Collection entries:

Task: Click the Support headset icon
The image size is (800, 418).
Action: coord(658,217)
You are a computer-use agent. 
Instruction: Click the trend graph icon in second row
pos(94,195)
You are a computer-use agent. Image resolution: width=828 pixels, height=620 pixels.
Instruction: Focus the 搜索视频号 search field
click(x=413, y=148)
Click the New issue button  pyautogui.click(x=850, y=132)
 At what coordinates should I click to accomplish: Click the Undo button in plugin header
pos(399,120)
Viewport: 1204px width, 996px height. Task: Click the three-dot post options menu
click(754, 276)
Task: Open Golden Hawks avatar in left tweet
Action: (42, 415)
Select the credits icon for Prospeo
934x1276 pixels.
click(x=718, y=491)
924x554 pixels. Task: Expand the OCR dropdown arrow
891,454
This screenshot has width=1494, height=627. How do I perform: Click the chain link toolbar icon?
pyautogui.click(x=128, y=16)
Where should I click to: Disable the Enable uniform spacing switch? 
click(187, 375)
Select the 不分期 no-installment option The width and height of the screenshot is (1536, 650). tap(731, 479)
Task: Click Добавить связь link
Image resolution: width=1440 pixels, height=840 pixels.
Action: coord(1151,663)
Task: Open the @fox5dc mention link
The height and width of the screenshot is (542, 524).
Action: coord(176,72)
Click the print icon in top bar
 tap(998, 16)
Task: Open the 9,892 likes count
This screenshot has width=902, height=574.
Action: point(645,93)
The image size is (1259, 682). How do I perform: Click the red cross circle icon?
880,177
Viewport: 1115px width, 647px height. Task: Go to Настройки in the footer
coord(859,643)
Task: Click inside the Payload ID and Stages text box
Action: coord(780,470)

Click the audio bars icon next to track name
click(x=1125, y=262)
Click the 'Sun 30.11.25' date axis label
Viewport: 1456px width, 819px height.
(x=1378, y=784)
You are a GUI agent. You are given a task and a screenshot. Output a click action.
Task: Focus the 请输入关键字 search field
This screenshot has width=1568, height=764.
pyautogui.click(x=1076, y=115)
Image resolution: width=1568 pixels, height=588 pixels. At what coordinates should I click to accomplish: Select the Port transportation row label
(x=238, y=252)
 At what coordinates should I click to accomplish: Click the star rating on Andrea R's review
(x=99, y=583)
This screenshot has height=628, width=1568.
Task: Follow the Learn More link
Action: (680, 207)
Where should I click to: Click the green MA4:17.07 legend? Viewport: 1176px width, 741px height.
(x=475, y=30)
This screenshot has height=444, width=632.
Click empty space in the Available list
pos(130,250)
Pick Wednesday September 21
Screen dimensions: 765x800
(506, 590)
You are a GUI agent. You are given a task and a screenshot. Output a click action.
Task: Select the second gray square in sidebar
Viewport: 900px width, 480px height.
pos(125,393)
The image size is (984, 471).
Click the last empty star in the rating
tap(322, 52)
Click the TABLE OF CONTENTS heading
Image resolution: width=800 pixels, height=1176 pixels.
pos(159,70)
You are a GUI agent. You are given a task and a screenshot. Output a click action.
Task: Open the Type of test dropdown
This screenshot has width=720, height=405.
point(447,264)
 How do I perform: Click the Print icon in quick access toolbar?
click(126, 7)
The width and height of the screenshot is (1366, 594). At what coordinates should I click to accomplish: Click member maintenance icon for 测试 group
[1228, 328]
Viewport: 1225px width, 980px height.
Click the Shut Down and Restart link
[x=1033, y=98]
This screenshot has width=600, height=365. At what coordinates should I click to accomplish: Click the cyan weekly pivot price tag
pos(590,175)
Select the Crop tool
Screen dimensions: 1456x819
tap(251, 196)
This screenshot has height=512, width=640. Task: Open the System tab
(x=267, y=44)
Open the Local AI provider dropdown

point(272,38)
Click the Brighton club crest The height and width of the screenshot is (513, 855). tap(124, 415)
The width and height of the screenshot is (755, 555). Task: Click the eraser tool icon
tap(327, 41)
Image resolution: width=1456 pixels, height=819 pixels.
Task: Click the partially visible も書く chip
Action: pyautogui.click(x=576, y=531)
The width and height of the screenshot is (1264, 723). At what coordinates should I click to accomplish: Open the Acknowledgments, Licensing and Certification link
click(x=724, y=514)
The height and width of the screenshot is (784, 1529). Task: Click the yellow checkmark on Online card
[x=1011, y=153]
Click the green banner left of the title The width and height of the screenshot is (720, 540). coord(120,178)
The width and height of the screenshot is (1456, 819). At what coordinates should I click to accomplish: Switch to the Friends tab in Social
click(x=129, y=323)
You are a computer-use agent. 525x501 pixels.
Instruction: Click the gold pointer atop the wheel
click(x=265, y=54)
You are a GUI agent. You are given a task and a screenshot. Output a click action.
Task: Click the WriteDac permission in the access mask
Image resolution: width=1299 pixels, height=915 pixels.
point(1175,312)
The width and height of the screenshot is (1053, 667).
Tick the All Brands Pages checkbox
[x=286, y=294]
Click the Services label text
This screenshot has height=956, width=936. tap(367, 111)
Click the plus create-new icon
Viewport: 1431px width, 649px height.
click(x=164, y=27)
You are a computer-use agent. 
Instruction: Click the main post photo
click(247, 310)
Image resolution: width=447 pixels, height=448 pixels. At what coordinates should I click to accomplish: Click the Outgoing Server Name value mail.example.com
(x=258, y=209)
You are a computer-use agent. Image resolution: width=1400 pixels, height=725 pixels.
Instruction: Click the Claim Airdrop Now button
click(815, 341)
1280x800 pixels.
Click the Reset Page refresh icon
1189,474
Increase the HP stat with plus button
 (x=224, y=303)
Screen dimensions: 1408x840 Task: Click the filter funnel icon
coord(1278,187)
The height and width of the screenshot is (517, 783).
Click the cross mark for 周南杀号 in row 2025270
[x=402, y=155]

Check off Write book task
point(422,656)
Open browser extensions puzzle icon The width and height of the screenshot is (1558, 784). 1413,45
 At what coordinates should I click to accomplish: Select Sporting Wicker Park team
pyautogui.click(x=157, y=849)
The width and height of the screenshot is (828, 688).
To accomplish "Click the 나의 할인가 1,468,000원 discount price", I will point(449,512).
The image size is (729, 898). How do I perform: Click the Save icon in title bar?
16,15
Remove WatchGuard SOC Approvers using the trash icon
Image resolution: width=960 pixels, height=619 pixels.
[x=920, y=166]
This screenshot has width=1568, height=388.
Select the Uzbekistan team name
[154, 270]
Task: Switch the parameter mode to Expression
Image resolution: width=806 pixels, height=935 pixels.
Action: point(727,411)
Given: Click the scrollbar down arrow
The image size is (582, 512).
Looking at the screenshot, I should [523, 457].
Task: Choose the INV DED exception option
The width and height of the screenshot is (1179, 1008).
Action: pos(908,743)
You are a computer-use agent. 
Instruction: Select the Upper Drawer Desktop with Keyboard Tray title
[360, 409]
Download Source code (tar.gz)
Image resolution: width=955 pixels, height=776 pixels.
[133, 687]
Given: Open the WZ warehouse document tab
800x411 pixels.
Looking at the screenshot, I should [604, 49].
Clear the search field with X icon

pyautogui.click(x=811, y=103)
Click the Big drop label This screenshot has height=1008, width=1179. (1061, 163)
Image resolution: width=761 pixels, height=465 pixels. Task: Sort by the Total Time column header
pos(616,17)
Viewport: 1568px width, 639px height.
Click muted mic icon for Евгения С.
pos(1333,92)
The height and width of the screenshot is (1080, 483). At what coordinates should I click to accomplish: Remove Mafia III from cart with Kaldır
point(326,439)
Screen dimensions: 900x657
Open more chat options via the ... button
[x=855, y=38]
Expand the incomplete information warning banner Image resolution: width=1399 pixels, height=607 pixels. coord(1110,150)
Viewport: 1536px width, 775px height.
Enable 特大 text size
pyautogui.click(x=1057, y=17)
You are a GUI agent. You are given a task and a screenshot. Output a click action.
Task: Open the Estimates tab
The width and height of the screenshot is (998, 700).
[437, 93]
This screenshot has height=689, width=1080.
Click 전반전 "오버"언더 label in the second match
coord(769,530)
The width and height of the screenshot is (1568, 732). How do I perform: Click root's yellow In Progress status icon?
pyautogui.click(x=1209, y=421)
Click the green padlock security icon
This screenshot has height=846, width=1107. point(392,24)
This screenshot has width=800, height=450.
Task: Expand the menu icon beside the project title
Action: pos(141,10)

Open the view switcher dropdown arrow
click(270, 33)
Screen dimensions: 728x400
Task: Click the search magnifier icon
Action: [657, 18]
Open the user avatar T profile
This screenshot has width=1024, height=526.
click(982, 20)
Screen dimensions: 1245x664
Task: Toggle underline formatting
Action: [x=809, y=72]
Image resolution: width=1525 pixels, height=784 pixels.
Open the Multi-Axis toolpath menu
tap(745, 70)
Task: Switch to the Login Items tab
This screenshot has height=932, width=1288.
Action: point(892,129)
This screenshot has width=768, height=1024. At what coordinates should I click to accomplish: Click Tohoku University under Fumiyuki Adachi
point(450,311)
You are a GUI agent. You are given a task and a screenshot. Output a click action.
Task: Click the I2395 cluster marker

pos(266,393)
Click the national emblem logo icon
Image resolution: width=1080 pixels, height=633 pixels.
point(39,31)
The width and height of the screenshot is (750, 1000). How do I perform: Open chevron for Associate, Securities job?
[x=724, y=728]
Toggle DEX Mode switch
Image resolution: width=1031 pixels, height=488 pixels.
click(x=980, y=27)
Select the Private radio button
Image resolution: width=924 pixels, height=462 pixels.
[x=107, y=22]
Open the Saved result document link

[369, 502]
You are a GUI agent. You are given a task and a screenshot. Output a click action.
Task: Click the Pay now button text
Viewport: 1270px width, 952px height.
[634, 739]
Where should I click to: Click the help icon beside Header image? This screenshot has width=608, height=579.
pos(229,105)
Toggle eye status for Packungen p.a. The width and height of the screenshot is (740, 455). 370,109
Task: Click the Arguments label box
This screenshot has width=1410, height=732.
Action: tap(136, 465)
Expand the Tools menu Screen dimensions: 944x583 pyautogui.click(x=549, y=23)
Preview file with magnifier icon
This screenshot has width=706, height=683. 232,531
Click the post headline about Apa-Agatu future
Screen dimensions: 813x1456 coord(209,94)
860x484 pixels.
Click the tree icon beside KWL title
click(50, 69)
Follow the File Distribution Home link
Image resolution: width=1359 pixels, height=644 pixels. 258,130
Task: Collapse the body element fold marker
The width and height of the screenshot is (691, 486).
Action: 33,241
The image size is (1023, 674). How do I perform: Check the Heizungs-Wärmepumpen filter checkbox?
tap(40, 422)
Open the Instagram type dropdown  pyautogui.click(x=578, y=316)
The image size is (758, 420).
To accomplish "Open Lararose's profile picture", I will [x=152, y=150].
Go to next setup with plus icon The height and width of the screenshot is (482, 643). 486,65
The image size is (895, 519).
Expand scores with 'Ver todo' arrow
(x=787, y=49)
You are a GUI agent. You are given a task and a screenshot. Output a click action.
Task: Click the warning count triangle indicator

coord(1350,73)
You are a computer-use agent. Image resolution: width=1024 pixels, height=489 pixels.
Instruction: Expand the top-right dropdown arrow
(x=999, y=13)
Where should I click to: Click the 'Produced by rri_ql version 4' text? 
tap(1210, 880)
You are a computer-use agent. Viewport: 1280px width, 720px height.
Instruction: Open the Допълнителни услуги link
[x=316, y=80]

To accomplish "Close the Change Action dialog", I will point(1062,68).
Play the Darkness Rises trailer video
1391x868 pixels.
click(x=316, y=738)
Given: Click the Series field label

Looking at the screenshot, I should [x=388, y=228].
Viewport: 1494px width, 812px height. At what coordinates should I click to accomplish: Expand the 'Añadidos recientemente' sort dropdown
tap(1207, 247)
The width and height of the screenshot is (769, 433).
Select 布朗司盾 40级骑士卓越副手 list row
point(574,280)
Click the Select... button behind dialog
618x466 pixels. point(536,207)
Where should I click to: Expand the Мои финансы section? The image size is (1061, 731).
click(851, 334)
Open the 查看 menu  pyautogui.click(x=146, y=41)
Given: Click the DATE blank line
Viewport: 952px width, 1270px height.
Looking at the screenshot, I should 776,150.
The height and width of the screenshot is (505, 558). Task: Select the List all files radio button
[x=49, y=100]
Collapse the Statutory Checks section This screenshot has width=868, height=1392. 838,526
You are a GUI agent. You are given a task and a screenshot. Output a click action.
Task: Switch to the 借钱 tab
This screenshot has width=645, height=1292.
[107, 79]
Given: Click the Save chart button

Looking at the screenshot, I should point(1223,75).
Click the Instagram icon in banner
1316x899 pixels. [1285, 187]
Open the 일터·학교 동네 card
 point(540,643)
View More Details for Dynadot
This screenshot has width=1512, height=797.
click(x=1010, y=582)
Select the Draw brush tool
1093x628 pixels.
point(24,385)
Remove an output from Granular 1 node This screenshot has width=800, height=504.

Work to complete:
Wherever a line in the data above contains the word "will", copy that line.

Task output:
To accomplish "Click the 나의 할인가 1,468,000원 discount price", I will point(449,512).
To accomplish "Open Lararose's profile picture", I will [x=152, y=150].
To accomplish "Close the Change Action dialog", I will point(1062,68).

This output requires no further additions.